Monday, January 22, 2018

目取真俊の世界(1)むきだしの国家暴力に抗して

辺見庸・目取真俊『沖縄と国家』(角川新書、2017年)
<沖縄という傷口から噴き出す、むきだしの国家暴力>
<基地問題の根底に横たわるこの国の欺瞞を、闘う二人の作家が仮借ない言葉で告発する!>
第1章 沖縄から照射されるヤマト
第2章 沖縄における基地問題
第3章 沖縄戦と天皇制
第4章 国家暴力への対抗
あの辺見庸が言葉少なに、目取真俊の射撃のような言葉を浴びせられている。辺野古や高江の現場で、米軍や警察・機動隊や海上保安庁相手に、体を張って基地機能をマヒさせ、基地建設を押しとどめるために闘い続けている目取真俊の烈しい怒りに、辺見庸は同調し共感しつつ、圧倒されている。
沖縄から米軍基地をなくすために、基地ゲート前の座り込みという非暴力、不服従、かつ実力行使の闘いを経験する中から、単なる集会や演説や観念的な論説を撃ち、ぎりぎりの闘いの本領を提示する。米軍基地を追い出すためには、沖縄が米軍にとって安楽な場所ではないことを思い知らせる、最低の方法しかない。懇願や批判や要請や哀願や勧告で成果を上げることなどできない。そのことを突きつける目取真の厳しさを、辺見は肯定し、受け止めるが、それでも「わたしはどうしたってわたしである。わたしでしかない。なにをどうやっても。」とつぶやく。「あなたの書くことの仮借のなさ、でしょうかね、それだとおもうんですよ。このホンドの、進歩的知識人といわれている人間たちには、その仮借のなさがまったくない。」と述べる辺見は、自分が「進歩的知識人」の側にいることを恥じらい、自ら怒り、目取真とともに闘う課題を再確認する。

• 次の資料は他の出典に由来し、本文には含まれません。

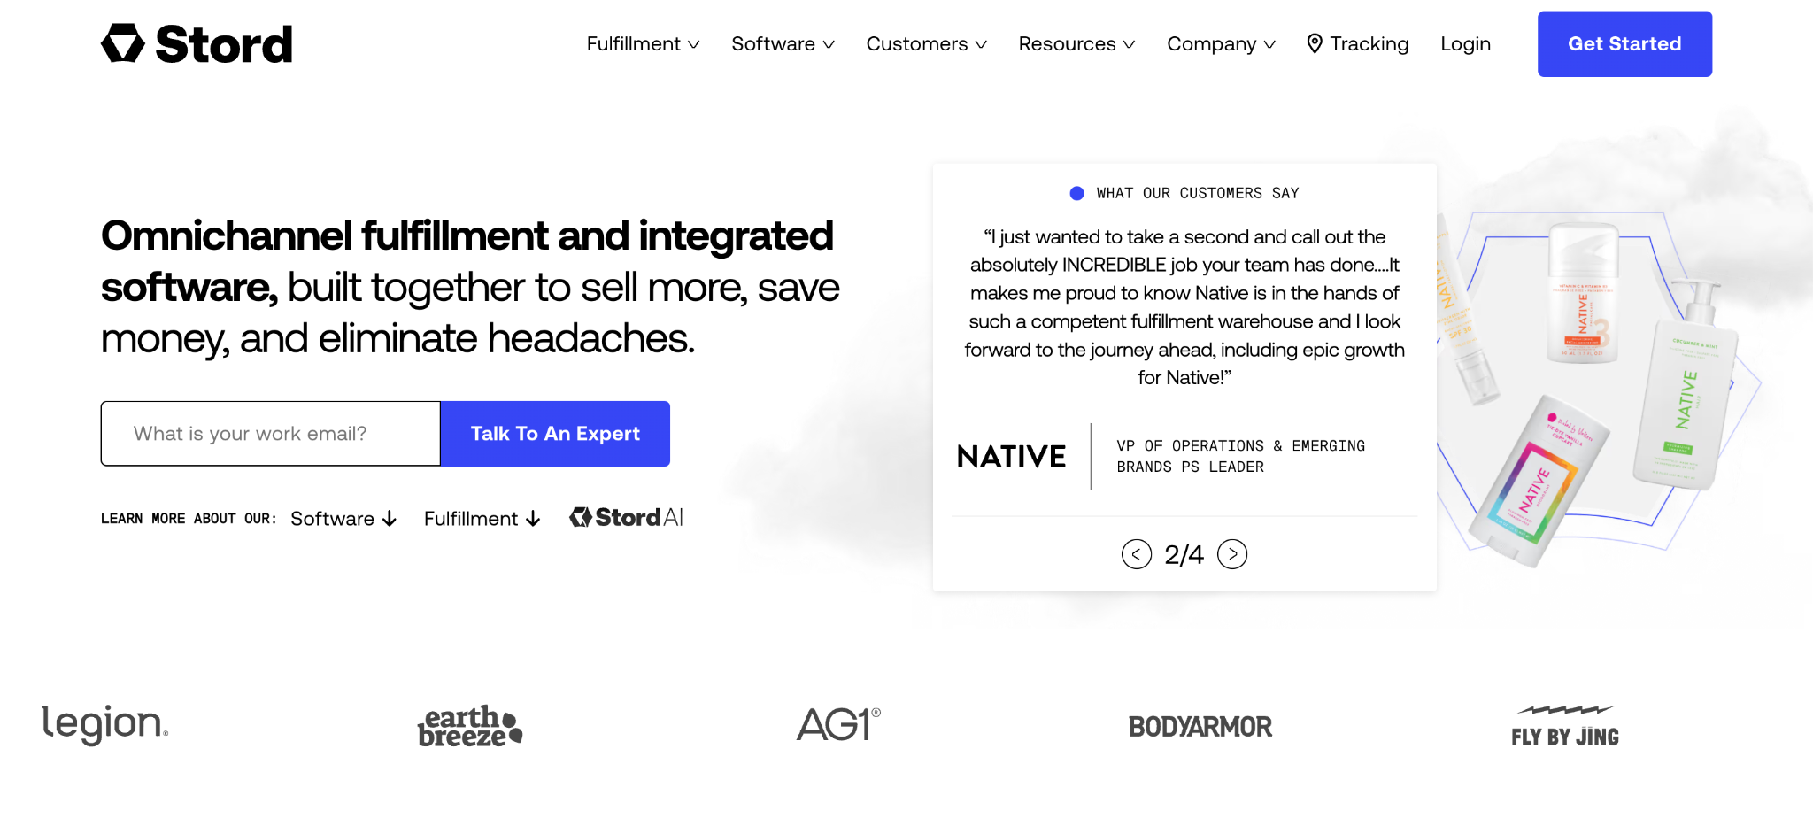Image resolution: width=1813 pixels, height=826 pixels.
Task: Click the Get Started button
Action: point(1624,43)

目取真の矛先はストレートに私に向けられている。繰り返し読む必要がある。
「沖縄の反基地運動が大きくなって、本当に海兵隊が撤退する、沖縄の米軍基地の存続が危うくなるような状況になった時、ヤマトのメディアや市民の反応は大きく変わると思います。沖縄の反基地運動をつぶそうという動きが露骨になるし、最後は自衛隊が出動するだろうと思いますよ。沖縄居自衛隊を配備しているのは、中国から領土を守るだけではなくして、沖縄で反基地の暴動が起こった時、それを鎮圧するためにいると思います。」
本書は共同通信編集委員の石山永一郎の企画である。
10年近く、「非国民」という授業(演習)をやってきた。日本の大学に他に類例のない授業だろう。幸徳秋水・管野すが、金子文子・朴烈、石川啄木、鶴彬、槇村浩、小林多喜二、尹東柱などを取り上げてきた。また、井上ひさし、大江健三郎の主要作品を読み直してきた。『非国民がやってきた!』『国民を殺す国家』『パロディのパロディ――井上ひさし再入門』(いずれも耕作社)という3冊の本もつくった。そして昨年末、大江健三郎の主要作品の読み直しが一段落した。

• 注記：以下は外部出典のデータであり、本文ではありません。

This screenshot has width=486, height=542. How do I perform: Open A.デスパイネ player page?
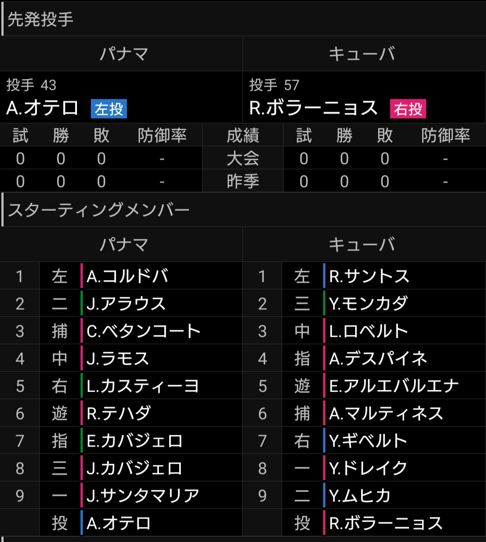(x=378, y=358)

今年はどうしようか、だれを読もうかと考えた。候補は多数いるが、大江健三郎の主要作品を読み直すのに4年かかった。作品の多い作家を取り上げると、他の作家を読む時間が取れなくなる。悩んだ結果、いまもっとも重要な作家だが、作品数が多くはなく、しかも、現在は現場の基地反対闘争に専念しているがゆえに作品を書く余裕のない状況に置かれている目取真俊を読み直すことにした。

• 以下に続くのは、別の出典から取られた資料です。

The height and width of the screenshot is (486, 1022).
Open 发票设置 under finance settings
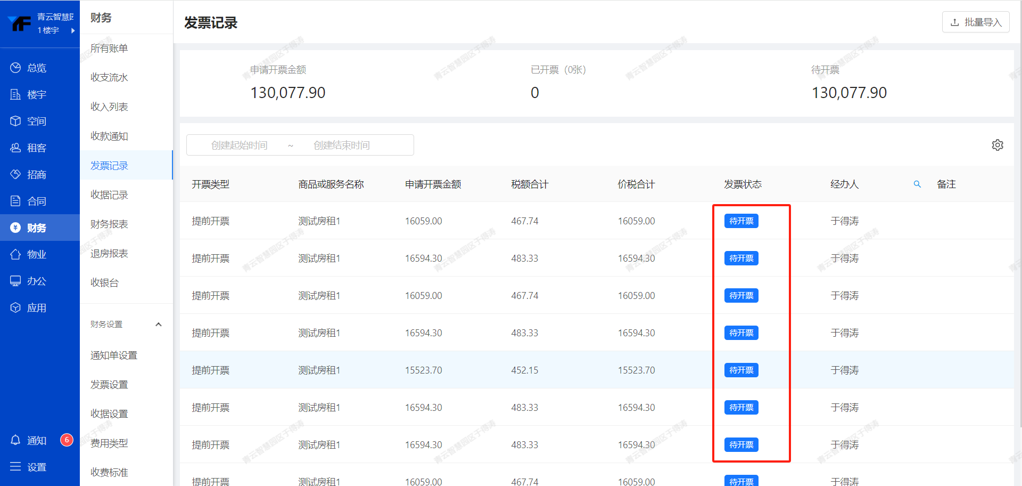coord(109,384)
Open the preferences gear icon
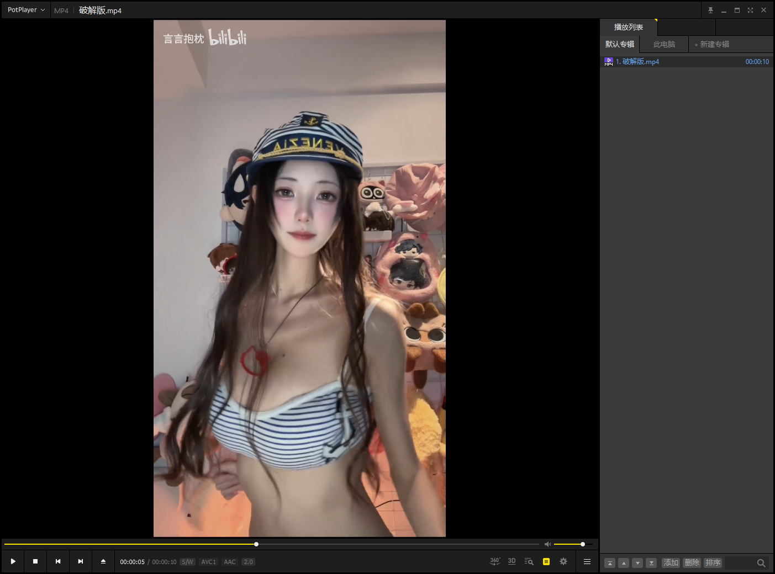Viewport: 775px width, 574px height. tap(563, 561)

読み直すと言っても、読んだのは『水滴』『魂込め』『沖縄「戦後」ゼロ年』程度だ。短編「希望」も読んだが。
今年は目取真俊をじっくり読もう。沖縄について、それ以上に日本について考えるために。9条改悪阻止、日米安保解消、平和への権利、市民的不服従、無防備地域運動への取り組みを発展させるために。